**Your instructions**
Wherever a line below holds the word "computer", copy that line.

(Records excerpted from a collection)
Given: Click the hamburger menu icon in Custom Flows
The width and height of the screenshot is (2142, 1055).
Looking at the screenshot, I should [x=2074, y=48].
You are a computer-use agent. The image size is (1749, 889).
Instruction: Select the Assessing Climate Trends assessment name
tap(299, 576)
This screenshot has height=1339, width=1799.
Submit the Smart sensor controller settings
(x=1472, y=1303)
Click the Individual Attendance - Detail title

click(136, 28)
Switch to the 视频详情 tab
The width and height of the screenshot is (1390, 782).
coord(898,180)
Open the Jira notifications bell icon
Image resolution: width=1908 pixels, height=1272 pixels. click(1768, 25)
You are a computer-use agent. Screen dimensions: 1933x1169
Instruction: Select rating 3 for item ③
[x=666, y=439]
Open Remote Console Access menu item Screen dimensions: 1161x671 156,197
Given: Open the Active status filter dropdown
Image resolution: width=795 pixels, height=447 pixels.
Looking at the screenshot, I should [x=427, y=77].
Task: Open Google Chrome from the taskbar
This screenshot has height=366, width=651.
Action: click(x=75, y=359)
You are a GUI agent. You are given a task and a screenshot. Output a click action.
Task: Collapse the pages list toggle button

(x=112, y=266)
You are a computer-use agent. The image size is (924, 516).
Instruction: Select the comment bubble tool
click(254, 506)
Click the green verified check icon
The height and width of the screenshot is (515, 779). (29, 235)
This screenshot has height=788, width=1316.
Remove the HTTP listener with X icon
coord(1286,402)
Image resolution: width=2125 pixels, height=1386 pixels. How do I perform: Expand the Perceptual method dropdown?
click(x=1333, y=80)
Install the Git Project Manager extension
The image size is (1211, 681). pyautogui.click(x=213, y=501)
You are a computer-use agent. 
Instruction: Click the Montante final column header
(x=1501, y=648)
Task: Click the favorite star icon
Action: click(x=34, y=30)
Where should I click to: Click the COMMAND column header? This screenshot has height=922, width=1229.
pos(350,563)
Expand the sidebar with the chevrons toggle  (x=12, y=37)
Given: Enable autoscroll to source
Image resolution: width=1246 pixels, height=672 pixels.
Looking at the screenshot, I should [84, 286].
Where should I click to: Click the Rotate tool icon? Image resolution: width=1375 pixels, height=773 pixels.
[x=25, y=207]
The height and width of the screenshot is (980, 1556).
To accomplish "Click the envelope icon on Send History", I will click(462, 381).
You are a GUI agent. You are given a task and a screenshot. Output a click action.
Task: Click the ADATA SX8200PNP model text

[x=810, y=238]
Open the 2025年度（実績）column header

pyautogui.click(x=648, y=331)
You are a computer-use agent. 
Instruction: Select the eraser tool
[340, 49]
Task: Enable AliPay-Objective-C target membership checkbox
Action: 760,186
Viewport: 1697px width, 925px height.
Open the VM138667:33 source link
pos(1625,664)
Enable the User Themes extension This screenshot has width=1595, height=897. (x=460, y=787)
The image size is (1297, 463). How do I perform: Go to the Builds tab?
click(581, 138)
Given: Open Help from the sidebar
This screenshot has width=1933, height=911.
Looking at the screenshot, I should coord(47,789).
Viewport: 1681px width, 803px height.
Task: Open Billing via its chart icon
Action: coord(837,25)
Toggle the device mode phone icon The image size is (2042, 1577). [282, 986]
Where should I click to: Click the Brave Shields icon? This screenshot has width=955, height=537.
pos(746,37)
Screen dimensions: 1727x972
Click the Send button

**Solution to this task**
You are a computer-use agent. The image size is (1749, 889).
You are a computer-use agent. Screen dimensions: 1933x1169
You are a computer-use agent. The image size is (924, 516).
You are a computer-use agent. 
You are a computer-use agent. 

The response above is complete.